Why Accountability Groups are Stupid

There are a couple of addresses that you can send the hate mail if all you read is the headline of this blog. I am sure there are multiple ways that I could have entitled this, but to be honest this seemed the most direct and typically, that is the path I take. In being a pastor for almost 17 years, I have never followed the idea of, “you must set up accountability groups” in order to have accountability. I have met with countless men who were involved in accountability groups who got involved in all kinds of sin, as well as men who were never involved in accountability groups who got involved in all kinds of sin. I say that because my thoughts have always been: “If a guy is watching porn or running around on his wife, how difficult would it be for him to say ‘no’ and lie to one of the 7 questions asked of him as my weekly duty.” Now, I need you read and understand what I am writing - the Word of God makes it crystal clear that I should be engaged in the confession of sin with other believers…generally speaking, the purpose of “accountability groups” is to ask questions and focus in on sin or prevent it. Certainly every believer should have a passion to avoid sin, but the focus of my life should be the impact of the gospel and love which blossoms from a relationship with Christ. The idea of getting together and focusing on my 3 or 30 failures from the week before tends to push performance over passion for Christ.  What I need is not 4 men in a room asking me 10 questions, what I need is a community of believers in my life that are loving me, walking with me, and getting in my life on the day to day basis. There is accountability but it is not with a group of 4 men, but with a community of believers that my life intersects with on multiple levels and interests.  There are some men in my life that I stay in touch with, that when we get together our conversation covers sports, hunting, finances or children etc…. I love my wife, we don’t have to meet each week and ask three questions to make sure our love is going in the right direction. However, we do need an on-going RELATIONSHIP, we do need on-going fellowship and intimacy, and when those things are not right, I don’t need a list of questions to ask her - I need real life on life, heart to heart communication.    

Hear me when I say that we need accountability, and as men we need accountability from other men.
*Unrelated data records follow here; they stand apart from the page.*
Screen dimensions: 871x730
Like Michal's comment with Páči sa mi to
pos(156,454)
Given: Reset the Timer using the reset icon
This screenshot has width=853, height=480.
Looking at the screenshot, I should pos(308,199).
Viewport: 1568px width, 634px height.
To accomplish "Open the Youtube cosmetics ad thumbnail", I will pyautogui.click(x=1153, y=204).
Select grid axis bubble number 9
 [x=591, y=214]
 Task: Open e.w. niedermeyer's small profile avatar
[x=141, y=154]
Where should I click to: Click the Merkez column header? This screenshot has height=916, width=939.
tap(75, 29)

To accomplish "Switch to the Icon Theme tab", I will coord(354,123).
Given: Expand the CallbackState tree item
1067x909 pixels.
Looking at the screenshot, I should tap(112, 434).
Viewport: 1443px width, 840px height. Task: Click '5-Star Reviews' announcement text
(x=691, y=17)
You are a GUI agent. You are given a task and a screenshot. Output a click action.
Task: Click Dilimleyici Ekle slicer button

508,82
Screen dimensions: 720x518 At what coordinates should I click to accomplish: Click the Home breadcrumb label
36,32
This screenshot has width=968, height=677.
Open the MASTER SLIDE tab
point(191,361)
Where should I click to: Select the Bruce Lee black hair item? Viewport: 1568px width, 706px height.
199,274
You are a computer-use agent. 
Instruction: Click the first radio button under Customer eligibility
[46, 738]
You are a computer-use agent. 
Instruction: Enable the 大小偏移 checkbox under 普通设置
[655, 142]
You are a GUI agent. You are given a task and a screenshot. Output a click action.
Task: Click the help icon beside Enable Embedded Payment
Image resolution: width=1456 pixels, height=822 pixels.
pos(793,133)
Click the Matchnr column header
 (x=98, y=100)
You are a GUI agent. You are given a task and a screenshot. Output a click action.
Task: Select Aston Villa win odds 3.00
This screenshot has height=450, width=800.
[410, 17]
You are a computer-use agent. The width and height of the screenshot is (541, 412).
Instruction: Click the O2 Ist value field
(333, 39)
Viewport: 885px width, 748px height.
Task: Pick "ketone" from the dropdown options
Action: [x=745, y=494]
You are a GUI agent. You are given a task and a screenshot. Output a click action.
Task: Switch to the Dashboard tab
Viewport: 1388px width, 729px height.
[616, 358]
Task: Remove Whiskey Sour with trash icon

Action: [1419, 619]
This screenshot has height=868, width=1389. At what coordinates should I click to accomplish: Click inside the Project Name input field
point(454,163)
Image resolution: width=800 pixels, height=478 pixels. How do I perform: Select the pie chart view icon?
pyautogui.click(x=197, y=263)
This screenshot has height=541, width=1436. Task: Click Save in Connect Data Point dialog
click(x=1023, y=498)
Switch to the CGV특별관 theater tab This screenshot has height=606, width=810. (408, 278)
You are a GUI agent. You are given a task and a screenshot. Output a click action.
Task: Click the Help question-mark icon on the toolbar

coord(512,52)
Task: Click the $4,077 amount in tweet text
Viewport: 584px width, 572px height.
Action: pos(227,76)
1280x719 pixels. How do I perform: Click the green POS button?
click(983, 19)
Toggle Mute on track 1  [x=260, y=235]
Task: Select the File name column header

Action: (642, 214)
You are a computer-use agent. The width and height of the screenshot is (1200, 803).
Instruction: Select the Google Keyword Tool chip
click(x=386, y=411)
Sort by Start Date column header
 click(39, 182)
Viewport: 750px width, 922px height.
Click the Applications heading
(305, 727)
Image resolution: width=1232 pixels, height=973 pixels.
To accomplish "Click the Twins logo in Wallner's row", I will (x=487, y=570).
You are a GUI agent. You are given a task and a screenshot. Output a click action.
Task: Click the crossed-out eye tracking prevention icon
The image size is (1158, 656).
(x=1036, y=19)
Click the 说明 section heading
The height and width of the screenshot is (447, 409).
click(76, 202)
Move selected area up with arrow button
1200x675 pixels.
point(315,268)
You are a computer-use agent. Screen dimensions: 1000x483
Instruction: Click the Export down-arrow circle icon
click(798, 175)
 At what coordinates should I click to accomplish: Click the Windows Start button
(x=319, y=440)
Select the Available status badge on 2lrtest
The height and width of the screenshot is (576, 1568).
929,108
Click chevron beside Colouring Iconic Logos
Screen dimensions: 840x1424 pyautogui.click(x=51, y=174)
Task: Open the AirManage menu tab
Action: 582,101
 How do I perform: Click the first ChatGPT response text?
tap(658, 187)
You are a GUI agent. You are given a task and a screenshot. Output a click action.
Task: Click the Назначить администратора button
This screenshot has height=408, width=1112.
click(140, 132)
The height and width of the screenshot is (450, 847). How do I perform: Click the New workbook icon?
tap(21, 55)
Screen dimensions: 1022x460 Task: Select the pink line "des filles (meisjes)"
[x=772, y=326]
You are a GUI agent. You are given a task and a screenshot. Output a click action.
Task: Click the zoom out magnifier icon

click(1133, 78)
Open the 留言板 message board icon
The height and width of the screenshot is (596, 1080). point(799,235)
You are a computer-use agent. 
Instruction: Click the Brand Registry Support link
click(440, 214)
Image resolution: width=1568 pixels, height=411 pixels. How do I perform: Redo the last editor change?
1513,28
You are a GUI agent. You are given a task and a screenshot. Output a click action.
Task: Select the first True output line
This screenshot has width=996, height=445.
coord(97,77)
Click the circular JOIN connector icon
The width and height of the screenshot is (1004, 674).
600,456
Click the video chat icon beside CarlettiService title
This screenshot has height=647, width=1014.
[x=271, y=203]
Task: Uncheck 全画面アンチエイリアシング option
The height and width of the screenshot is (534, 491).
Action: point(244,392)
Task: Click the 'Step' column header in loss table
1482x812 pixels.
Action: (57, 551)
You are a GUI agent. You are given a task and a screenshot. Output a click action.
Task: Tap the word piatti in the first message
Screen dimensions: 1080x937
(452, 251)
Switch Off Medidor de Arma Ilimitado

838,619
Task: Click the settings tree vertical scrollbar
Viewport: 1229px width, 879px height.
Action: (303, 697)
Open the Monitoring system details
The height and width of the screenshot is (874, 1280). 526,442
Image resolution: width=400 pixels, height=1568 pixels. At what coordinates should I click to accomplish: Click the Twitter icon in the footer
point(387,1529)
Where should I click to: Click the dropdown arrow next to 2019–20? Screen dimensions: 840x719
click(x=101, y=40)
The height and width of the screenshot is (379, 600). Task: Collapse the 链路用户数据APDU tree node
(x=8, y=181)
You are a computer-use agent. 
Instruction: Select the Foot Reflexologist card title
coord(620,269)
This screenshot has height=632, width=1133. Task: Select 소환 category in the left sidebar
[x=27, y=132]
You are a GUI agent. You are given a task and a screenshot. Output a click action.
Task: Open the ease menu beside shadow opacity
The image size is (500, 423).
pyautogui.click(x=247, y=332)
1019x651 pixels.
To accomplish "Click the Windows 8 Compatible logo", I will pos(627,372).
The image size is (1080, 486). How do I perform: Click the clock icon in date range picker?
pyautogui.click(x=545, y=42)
We need accountability when we surf the net, there are great resources out there like http://www.x3watch.com/    or this http://www.internetsafety.com/safe-eyes-parental-control-software.php , but the focus of my relationships should not be to ask questions that actually focus on sin rather than the gospel.  

Heb. 3:13 tells me not be become hardened to the deceitfulness of sin. I think the problem with a traditional accountability group can be much like the idea of a chastity belt---I may squelch the conduct but it can do so without ever engaging the heart. I have actually heard more than one guy say: “I am always careful what I look at on TV because I know that someone is going to ask me at the end of the week what I have been watching.” Is this any different than the young person that doesn’t have sex because they may get pregnant? Is the goal behavioral modification or heart transformation?   

If the church were Scriptural and we were living lives in relationships, being accountable to one another the church would serve as group to help stoke my love for Christ and confront me when I get involved with sin. The confrontation doesn’t simply come through a list of 9 questions with the last one being “Have you lied to me in any of these answers.” Hint:  if I am watching porn while my wife is in bed there is a slight possibility I may lie to you.  A white hot passion for Christ is what develops a hatred for sin, and a hatred for sin will lead me to take drastic steps to put that sin to death, including the call to other brothers to come beside me and help. Christ set up a natural organic accountability group called the church, and it is cultivated not by questions but by time and relationships.  What is amazing is that in many circles the title of this blog will cause furor, but there are countless youtube and blogs out there denouncing the one thing the Christ died for, the one thing that He set up that by its very nature, if it functions biblically, sets up accountability and breathes life, encouragement and brings a ever deepening love for the gospel…that is the local church. The church is the one thing that the Word explicitly states we should be involved in. He died for her!